Metaverse'ü özetleyelim…

Bilim kurgu pasajımızdan sonra şimdi kısaca Metaverse'i özetleyelim. Üç boyutlu ve iki boyutlu yapıların, ses, metin ve görsel boyutta iç içe geçtiği, tüm sanal ortamların kesiştiği ve yeni bir gerçeklik düzlemi oluşturduğu "sanal varlık evreni" ya da simülasyon evrenleri olarak tanımlanabilir.
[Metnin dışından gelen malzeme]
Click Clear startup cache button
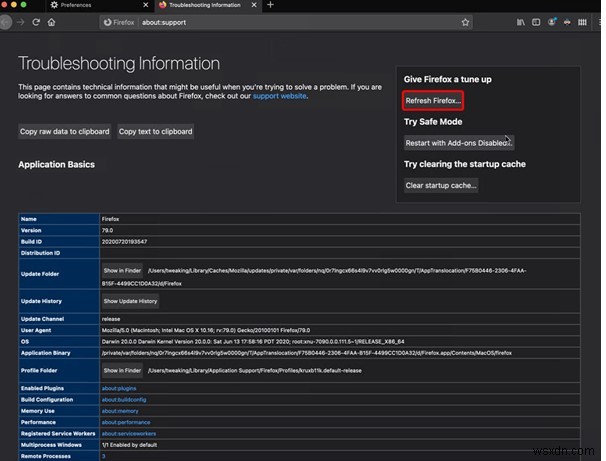Image resolution: width=606 pixels, height=461 pixels. pyautogui.click(x=441, y=185)
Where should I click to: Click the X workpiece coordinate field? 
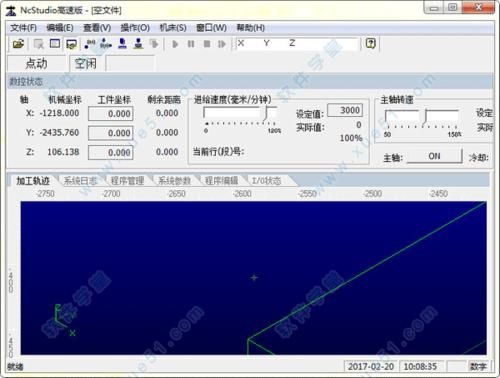[111, 114]
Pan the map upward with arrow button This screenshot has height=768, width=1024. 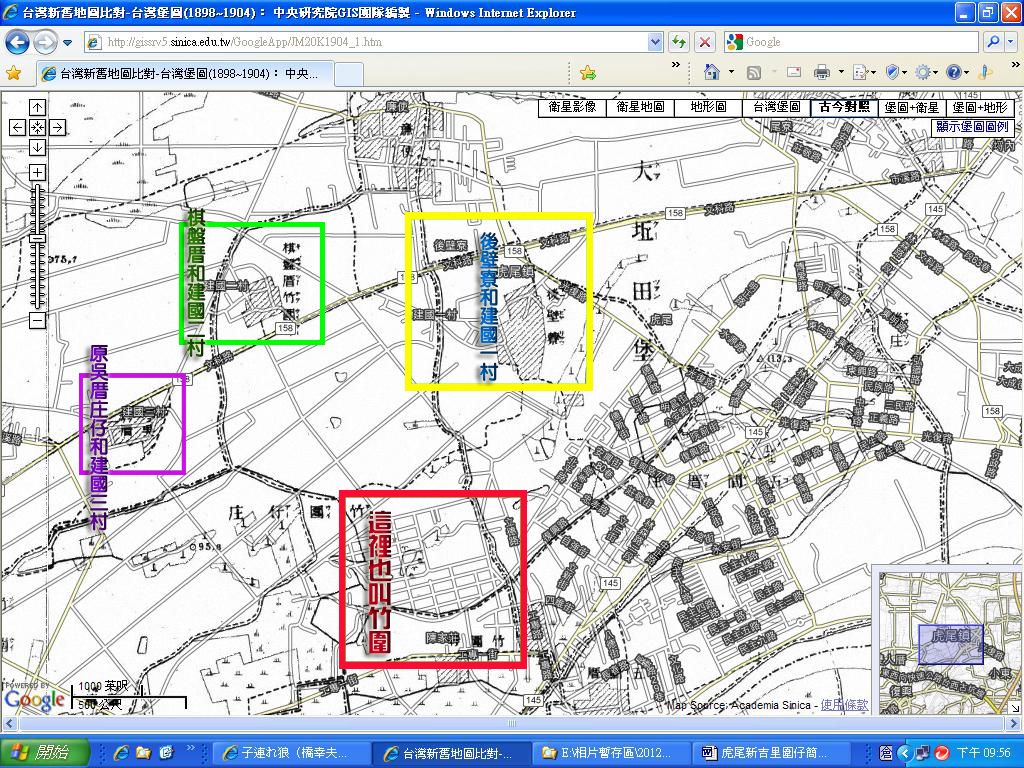(37, 108)
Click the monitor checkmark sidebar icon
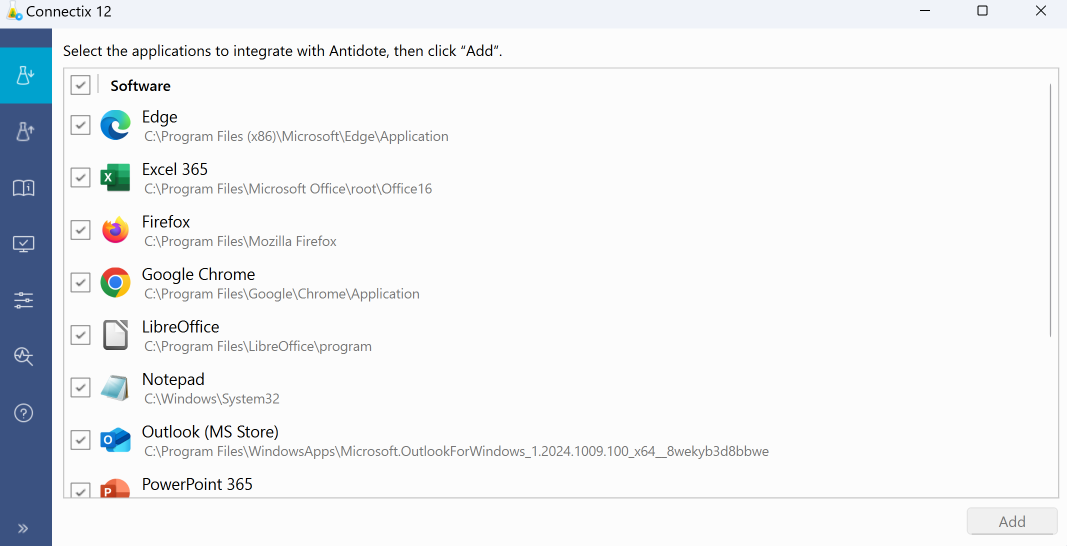This screenshot has width=1067, height=546. (25, 244)
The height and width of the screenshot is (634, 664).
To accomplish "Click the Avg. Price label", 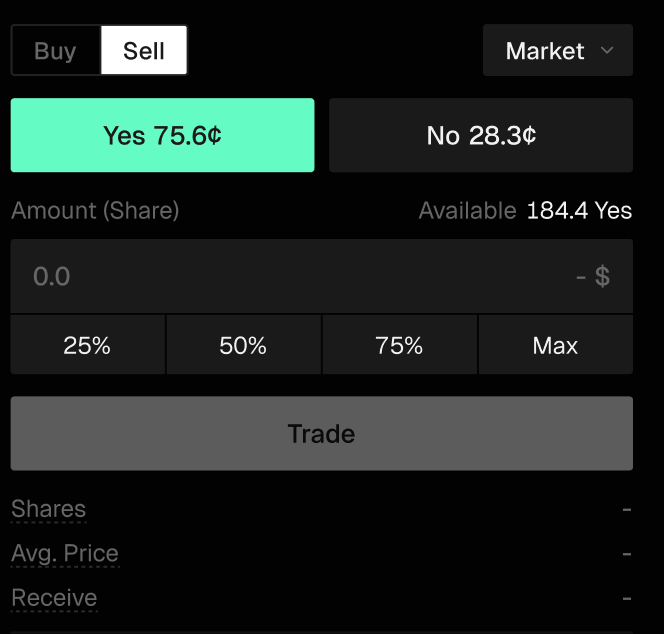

Detaylı ve daha akademi odaklı tanımlamaları için Cory Ondrejka'nın 2004, Jeremy Kemp ve Daniel Livingstone'un 2006 tarihli araştırmalarını okuyabilirsiniz. Şimdi de Metaverse'ün geleceğine dair bir günümüz örneği verelim: Microsoft, Teams uygulamasındaki kamera görsellerini üç boyutlu avatarlara dönüştüreceğini açıklamış. Bu da herkesin kendisini istediği şekilde yayına koyabileceği ve sanal bir suretini oluşturabileceği anlamına geliyor.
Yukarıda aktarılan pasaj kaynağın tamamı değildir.